The main reason why I started this project was because I wanted to learn about electronics, digital logic, and so on. I wanted to learn microcontrollers, and I’ve done that. I wanted to learn about how FPGAs work, how to program them, and so on. I’m still working on that. This is really the main goal for me.
HOWEVER, five years ago, I found a need for this tool. I looked at my stack of amiga floppies, and my USB port on my windows machine, and thought, “there’s got to be a way.” And so I’ve created a neat little tool. Sure there are commercial versions. But I wanted to do it myself.
The project from day one has been open source. Now I’ve done a crappy job of putting my code etc online. This is going to change. Part of my reluctance in posting is because I’m an amateur. The java code isn’t clean, it isn’t perfect. I’m brand new (well, 6-8 months of time on the side) to Verilog, so that’s not great either. While everything works, and is written with robustness — it’s sometimes ugly and needs refactored. I’m vowing to make a change. I’m convinced my code and methods can help others, and hiding it away on my harddrive while claiming it’s open-source is hypocritical.

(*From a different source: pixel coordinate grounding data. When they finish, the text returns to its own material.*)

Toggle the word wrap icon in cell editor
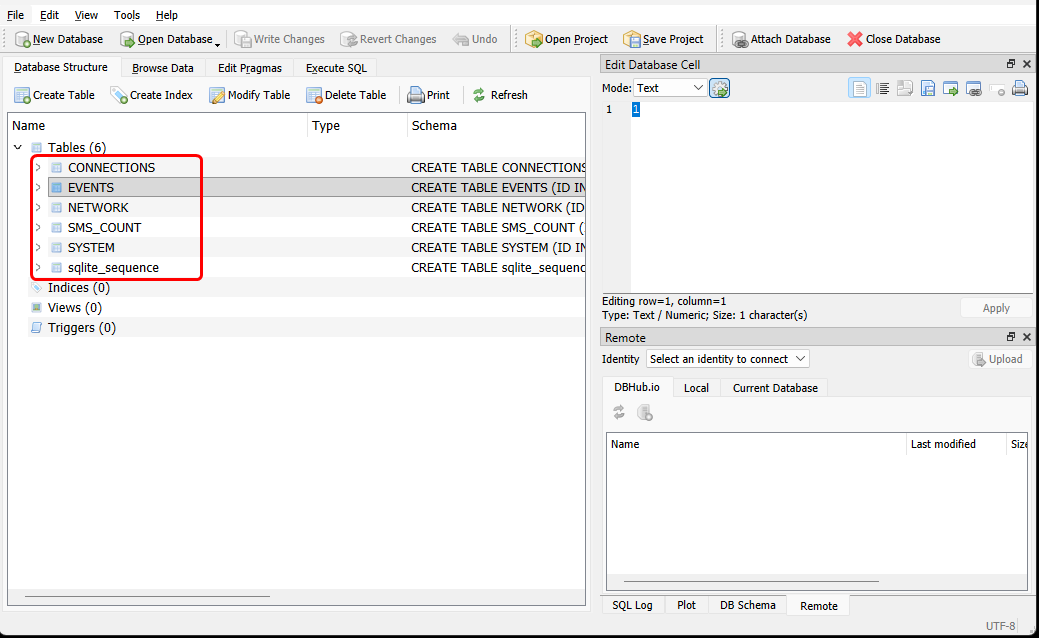This screenshot has width=1039, height=638. (x=883, y=88)
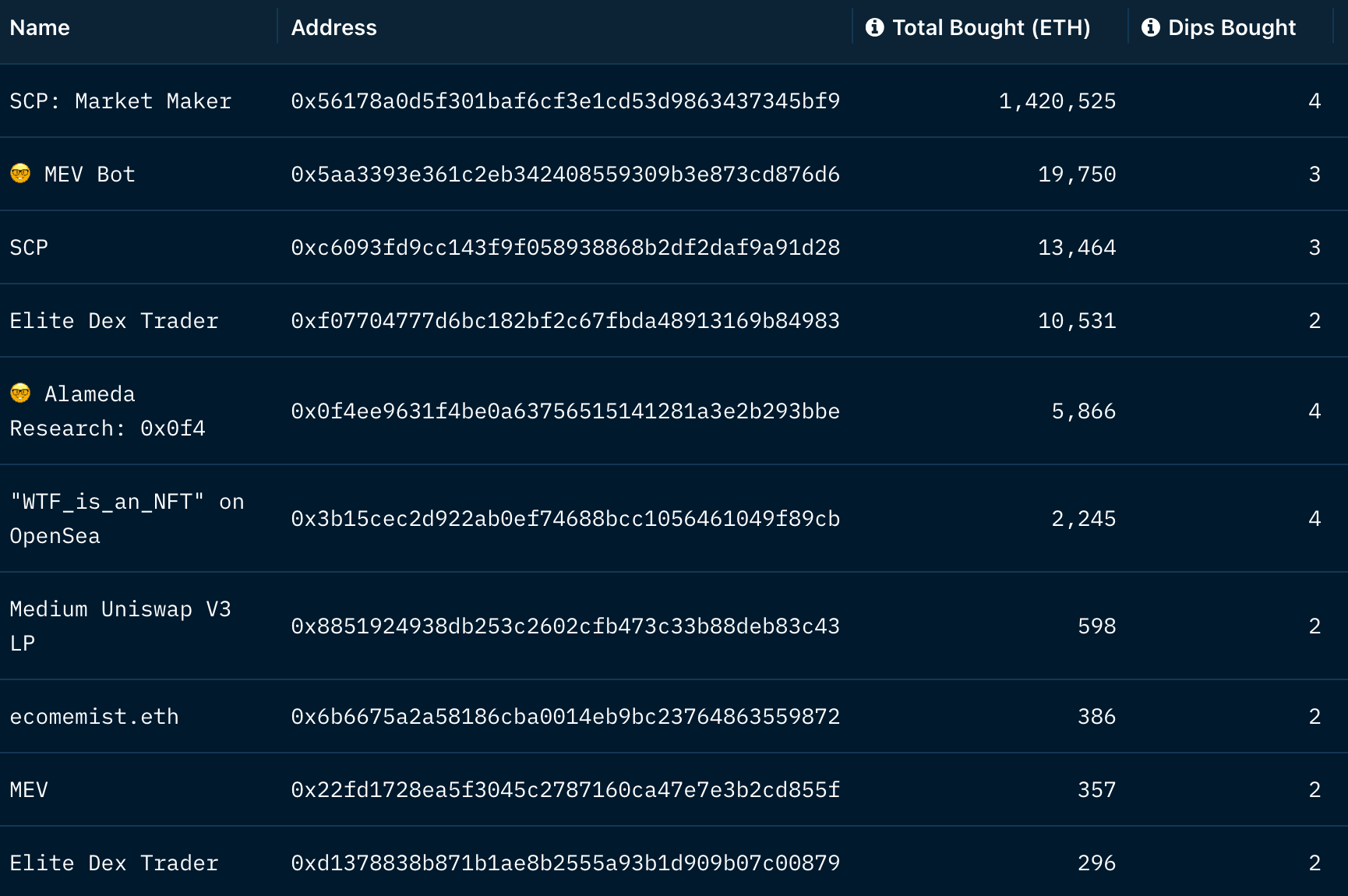
Task: Open the address starting with 0x56178a0d
Action: tap(565, 101)
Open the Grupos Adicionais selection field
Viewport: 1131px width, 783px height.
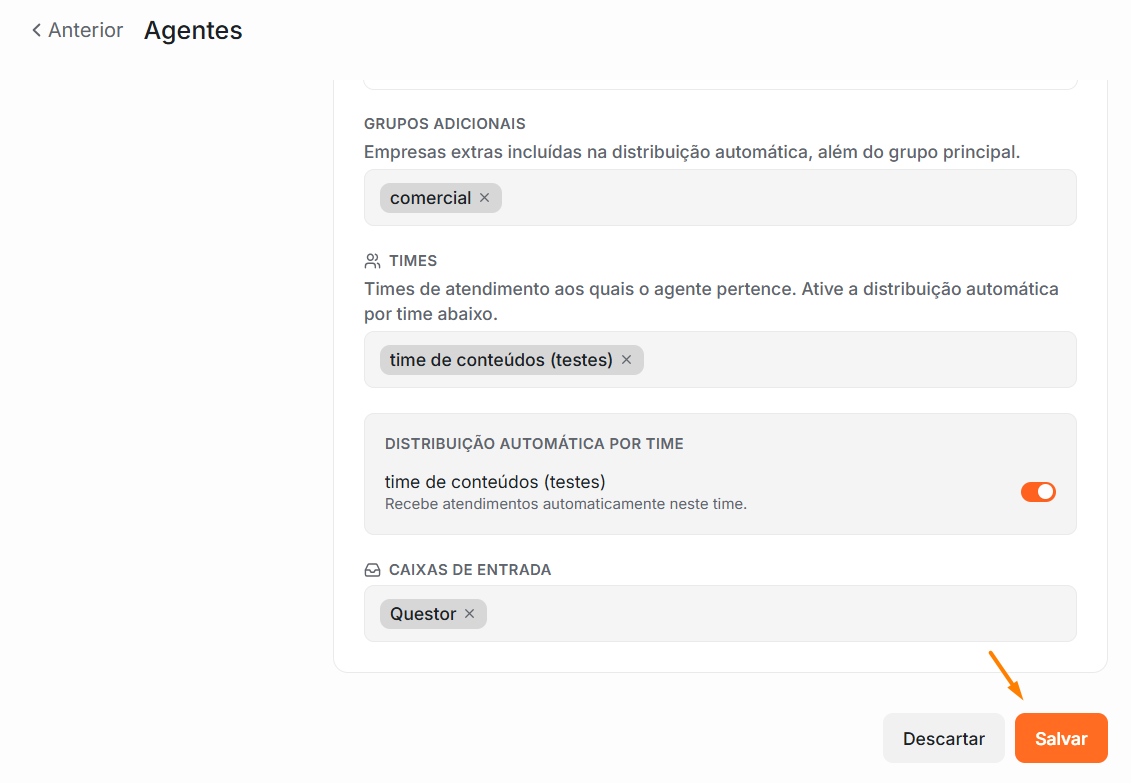coord(720,198)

I’d like people to build their own, but there are just some obstacles — and it’s mainly a $$$ thing. My eval board is $169 + $30(add on board) + $20 (usb->ttl) + power supply. You get the picture. The pieces and parts can really add up.
The project doesn’t require much in terms of eval hardware. Basically, just the FPGA, a connector for the I/O pins to the floppy. I don’t use the other connectors/chips. Don’t use the DRAM, the flash, the LCD, the switches, the LEDs (not really), ethernet, VGA, etc. So a cheaper board could be purchased.

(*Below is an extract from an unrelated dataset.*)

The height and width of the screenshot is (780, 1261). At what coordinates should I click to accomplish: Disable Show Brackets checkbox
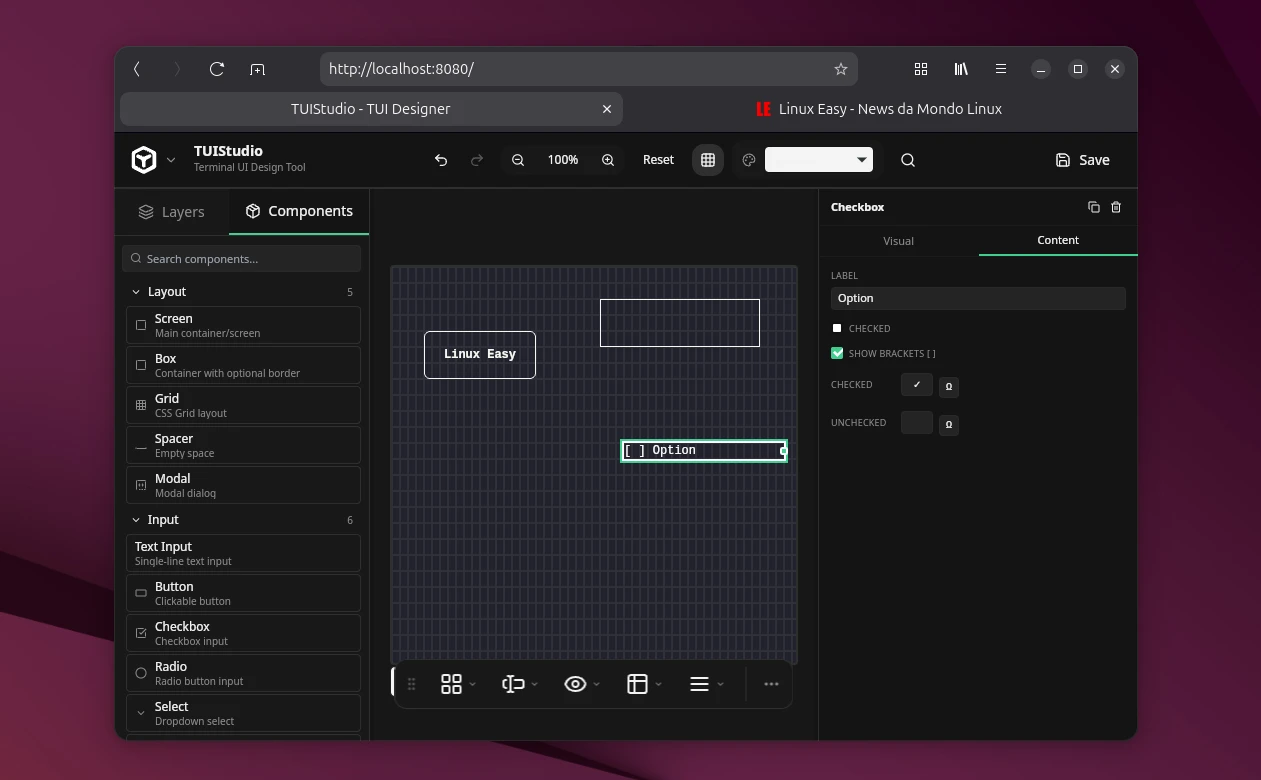click(x=837, y=353)
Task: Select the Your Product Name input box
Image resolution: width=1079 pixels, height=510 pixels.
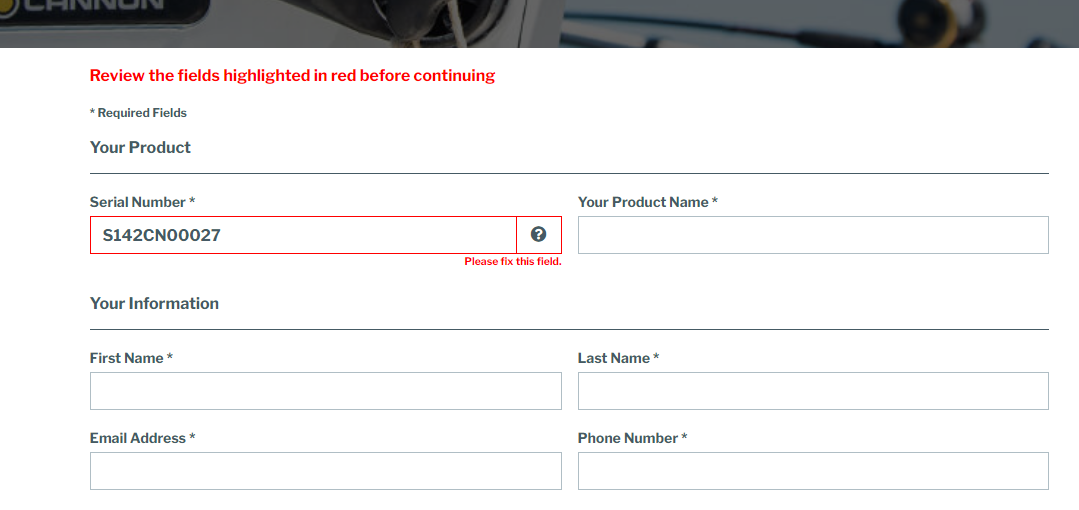Action: point(813,235)
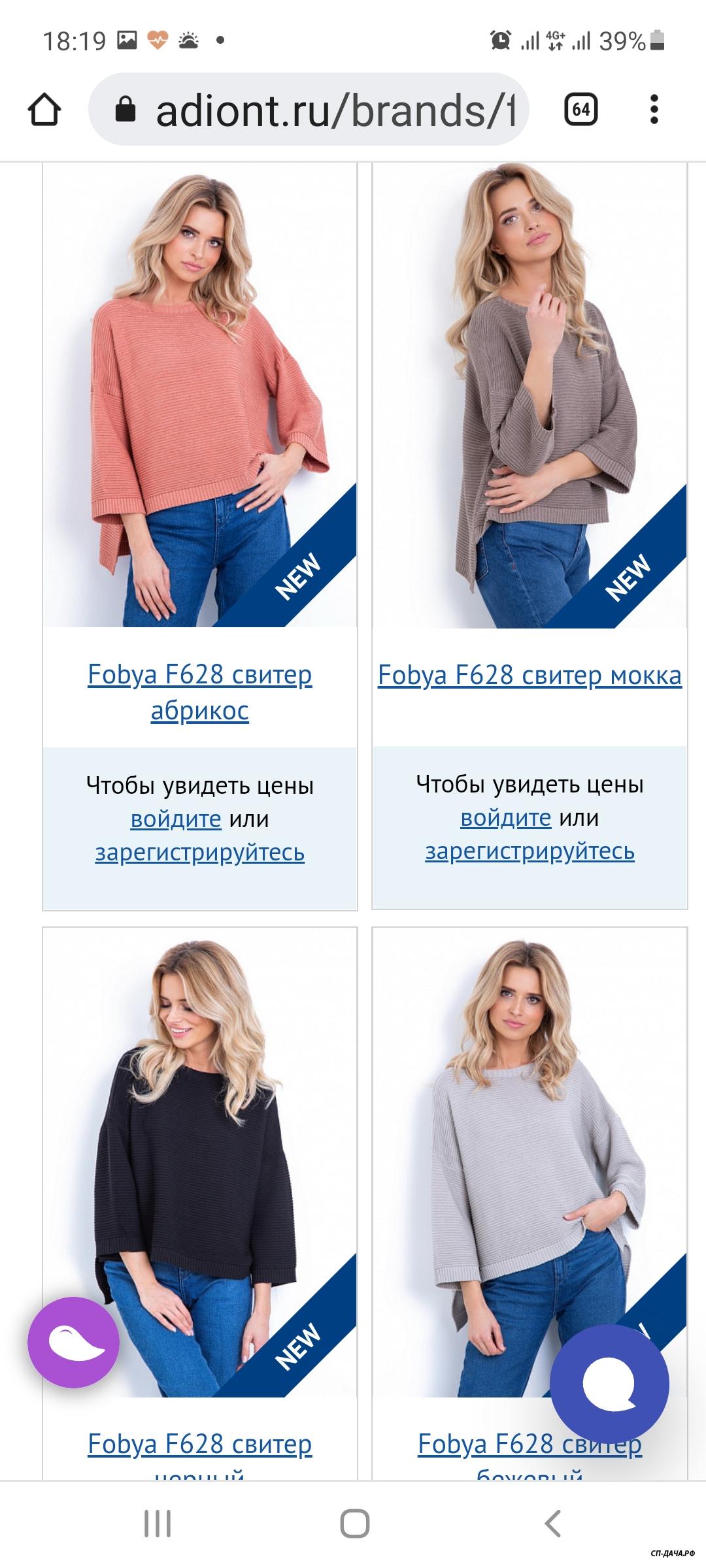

I think my project could be ported to cheaper hardware and even Altera or another vendor’s FPGA. I do use a Xilinx coregen-generated FIFO, but the other vendors have that too.
If anyone was serious about taking this on, I’d support them 150% in the build effort. I’ve got to improve my documentation on this too — although I have most of it semi-documented.
1) That makes sense, yes. Thanks for the info. I have read that fully checking the AmigaDOS format is what the SPS guys do, but I guess that is a bit different – a later verification stage.
2) That all sounds good, thanks for your comprehensive answer. These USB devices are starting to become a bit like buses too aren’t they!